The Colliers study broadly addresses the expected growth of the nation’s life-science industries, without specifically discussing the impact for Philadelphia. But NKF’s report identifies metro Philadelphia as a chief beneficiary of that growth, due to the health sectors’ existing dominance in the region.
Health care accounts for more than 18% of the region’s jobs, a greater percentage than in any other major metropolitan area in the country, according to the NKF study. Employment in that sector “has grown every year by the thousands during recessions and boom times alike since at least 1990,” NKF’s DeNight wrote.

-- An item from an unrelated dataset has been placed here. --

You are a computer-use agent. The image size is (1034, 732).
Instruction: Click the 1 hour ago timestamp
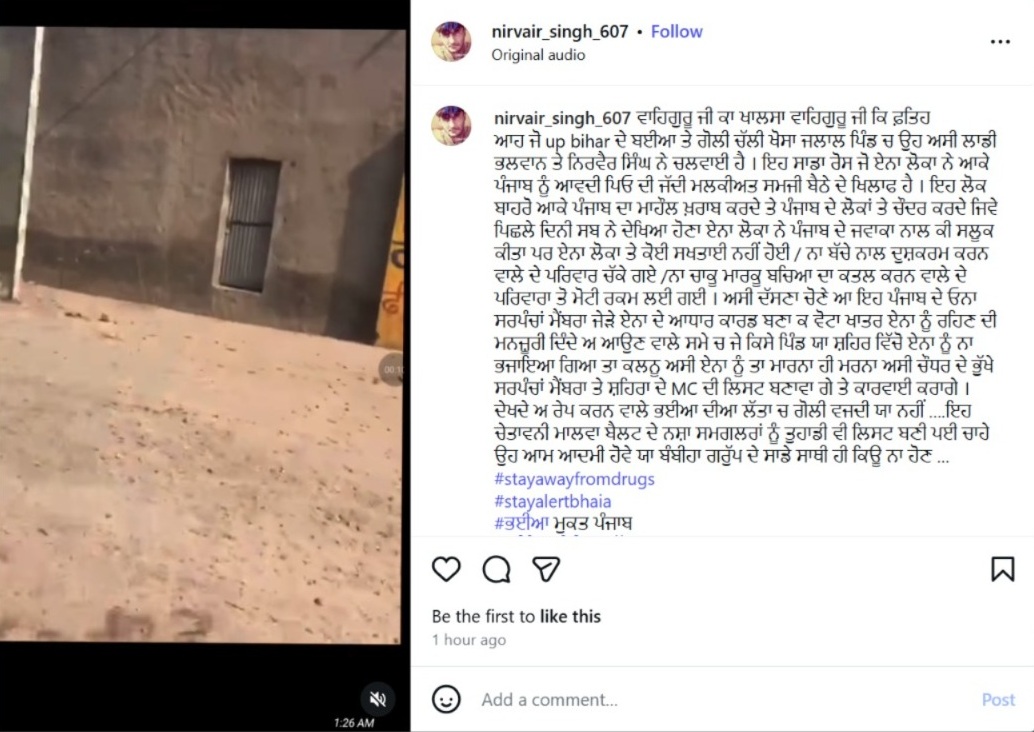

Health-care tenants in Philadelphia and its suburbs leased 800,000 square feet of office space last year, the second highest amount after law firms, which got an atypical boost from Morgan Lewis’s short-term lease renewal ahead of its move into its planned new Market Street tower in 2023, according to NKF.
The largest current construction project in Philadelphia and its four surrounding Southeastern Pennsylvania counties, meanwhile, is University of Pennsylvania Health System’s 1.25 million-square-foot patient tower, scheduled to open next year along the Schuylkill close to South Street, DeNight noted. Work on the project has been permitted to continue under a waiver granted by the state, sparing it from the ban on non-essential business.
Still, NKF and Colliers both see a life-sciences slowdown in the pandemic’s immediate aftermath, as companies downsize or delay planned expansions to keep themselves solvent.
“The uncertainties of the future [have] caused rapid-growth drug companies to pump the brakes, at least temporarily, on proposed expansions," Colliers’ Fetterman wrote.